-- Start EXTRACT --

It also spells an emerging news culture which is being shaped by easy access to technology. Audience- seeking news organisations are increasingly willing to convert lurid excesses filmed and uploaded by their own reporter or somebody else, into the stuff of news. That includes not just a channel like News Live whose editor Atanu Bhuyan uploaded a three-video series called ‘Girl in the City’ between July 11 and 12 on YouTube, but also dozens of lurid mms clips which find their way into news. Something is changing and its not exactly uplifting our civilisational quotient.
Vigilante morality is now upping the ante for what is permissible in the garb of news. Moral judgements creep into Mr Bhuyan’s tweets. “CCTV footage of Club Mint bar shows the molestation victim with two of her female friends apparently drunk after consuming alcohol#Guwahati .” Followed by, “The footages also suggest they fought among themselves inside the bar and even had a heated argument after coming out of the bar#Guwahati .” Then he says, “Hathi jai bajare, kukur bhuke hajare” (If the elephant goes to the market, dogs will bark.) Meaning what?
Raw footage has immediacy. It can ignite revolutions, but it can also violate persons in savage ways. And it is aiding a coarsening of what passes for news. One of Mr Bhuyan’s Girl in the City videos has been removed from YouTube. The other two show the girl being mauled after she has fallen to the ground, her clothes being pulled at. And when she manages to stagger to her feet, guess what? She has a mike stuck into her face by a reporter.
As for the Delhi-based channels who went on to host discussions on the ethics of this incident—just because some footage is downloadable do you have to use it in your news bulletin? Several did, including NDTV. Headlines Today, NewsX, and others. ABPNewsTV says it did not, as a conscious policy. If you use embarrassing (and that is a mild word) footage of Abhishek Singhvi from YouTube he will sue you, so you don’t. But an assaulted schoolgirl on a Guwahati street is fair game.
The crudely graphic use of language on Hindi channels like Aaj Tak and IBN7 which accompanied the show of footage, should not be the stuff of news. They kept hollering that she was being scratched, torn apart. And Ravish Kumar’s moralistic thundering on NDTV India is not news either. Living off saleable footage for an inordinately long time is not news. But that is what YouTube has made possible.

-- End EXTRACT --
-- Start DATA PROVIDED --

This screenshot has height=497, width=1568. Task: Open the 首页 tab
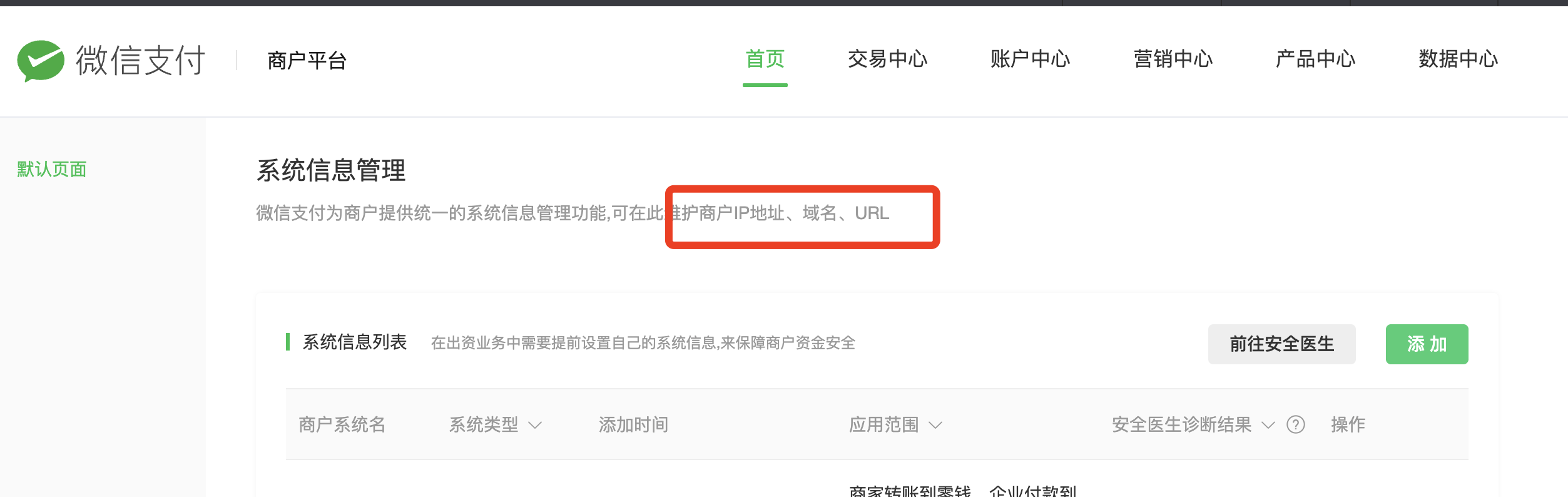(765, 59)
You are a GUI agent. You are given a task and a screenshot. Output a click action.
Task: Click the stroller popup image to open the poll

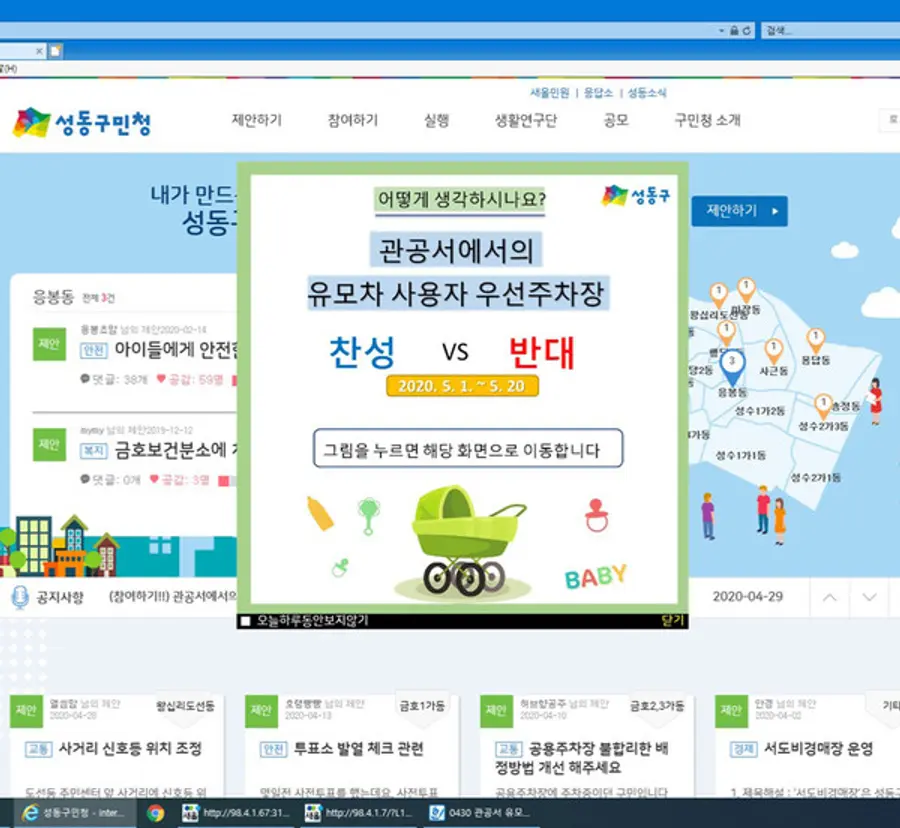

-- End DATA PROVIDED --

WHAT YOU NEED TO DO:
A. In the piece on news footage, what was the three-video series uploaded to YouTube by the News Live editor called?
B. Duplicate the part of the piece on news footage between "As for the Delhi-based" and "is fair game.", inclusive.

SOLUTIONS IN ORDER:
A. "Girl in the City."

B.
As for the Delhi-based channels who went on to host discussions on the ethics of this incident—just because some footage is downloadable do you have to use it in your news bulletin? Several did, including NDTV. Headlines Today, NewsX, and others. ABPNewsTV says it did not, as a conscious policy. If you use embarrassing (and that is a mild word) footage of Abhishek Singhvi from YouTube he will sue you, so you don’t. But an assaulted schoolgirl on a Guwahati street is fair game.